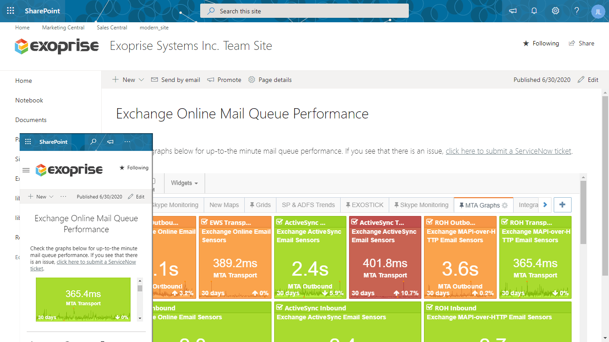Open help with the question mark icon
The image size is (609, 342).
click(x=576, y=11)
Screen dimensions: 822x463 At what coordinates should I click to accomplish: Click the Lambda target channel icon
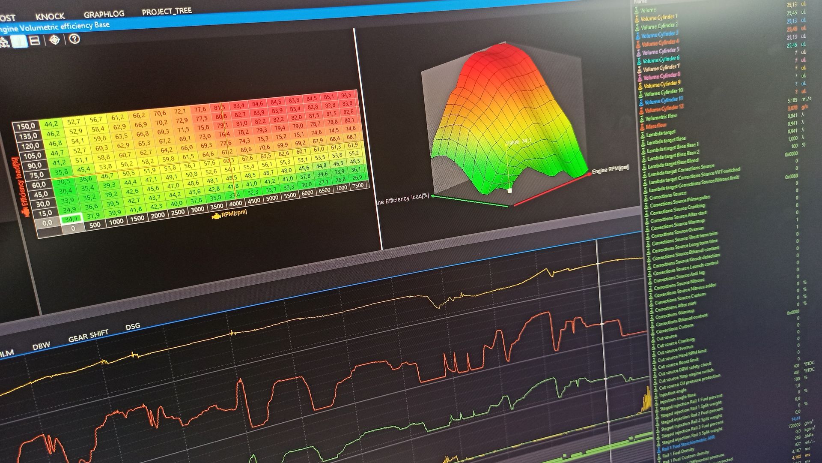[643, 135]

★ ★ ★ ★

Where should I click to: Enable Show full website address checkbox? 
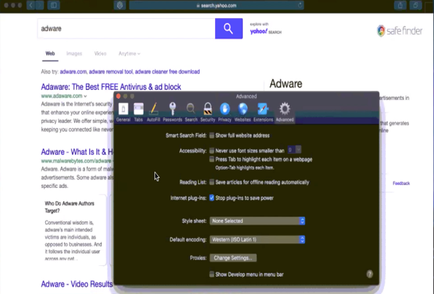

★ ★ ★ ★

- _STATED PROBLEM_
Show every line in the records above that contains the word "should".

- _FINAL ANSWER_
Screen dimensions: 822x463 At what coordinates should I click to accomplish: Click the Lambda target channel icon
Where should I click to: Enable Show full website address checkbox? 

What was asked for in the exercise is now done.